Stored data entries
━━━━━━━━━━

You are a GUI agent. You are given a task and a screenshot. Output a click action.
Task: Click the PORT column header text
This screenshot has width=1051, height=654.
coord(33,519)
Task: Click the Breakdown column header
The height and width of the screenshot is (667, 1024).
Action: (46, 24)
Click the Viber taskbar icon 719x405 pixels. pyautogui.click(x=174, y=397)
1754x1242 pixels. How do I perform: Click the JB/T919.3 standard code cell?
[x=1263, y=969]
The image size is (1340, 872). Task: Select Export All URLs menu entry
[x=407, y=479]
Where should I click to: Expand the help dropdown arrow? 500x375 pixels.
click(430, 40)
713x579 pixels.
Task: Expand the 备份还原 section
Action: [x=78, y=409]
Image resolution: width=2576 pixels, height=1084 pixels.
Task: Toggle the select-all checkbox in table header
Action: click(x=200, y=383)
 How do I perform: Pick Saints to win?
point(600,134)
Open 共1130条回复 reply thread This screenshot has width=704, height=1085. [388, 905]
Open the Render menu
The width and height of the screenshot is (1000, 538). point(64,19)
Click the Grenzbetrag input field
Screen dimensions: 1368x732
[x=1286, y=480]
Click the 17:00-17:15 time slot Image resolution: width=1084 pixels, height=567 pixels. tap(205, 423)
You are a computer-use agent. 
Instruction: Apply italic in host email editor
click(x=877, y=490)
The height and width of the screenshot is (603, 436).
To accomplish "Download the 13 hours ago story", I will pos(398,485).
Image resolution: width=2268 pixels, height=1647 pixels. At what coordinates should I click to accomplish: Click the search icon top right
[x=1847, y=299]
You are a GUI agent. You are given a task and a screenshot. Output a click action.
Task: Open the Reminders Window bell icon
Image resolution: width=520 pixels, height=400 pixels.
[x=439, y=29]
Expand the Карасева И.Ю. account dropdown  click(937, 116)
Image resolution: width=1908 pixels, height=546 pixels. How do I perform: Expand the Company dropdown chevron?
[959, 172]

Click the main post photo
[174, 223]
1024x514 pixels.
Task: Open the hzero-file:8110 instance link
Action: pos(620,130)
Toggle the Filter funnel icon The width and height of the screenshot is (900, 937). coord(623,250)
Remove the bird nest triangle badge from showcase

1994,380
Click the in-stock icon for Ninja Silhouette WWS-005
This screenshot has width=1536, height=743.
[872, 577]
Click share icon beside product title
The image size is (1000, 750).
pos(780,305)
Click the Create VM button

━━━━━━━━━━

## TASK GOAL
Line count for the string "column": state how many lines in the data contain it, and output nothing else.

## SOLUTION TO THE PROBLEM
2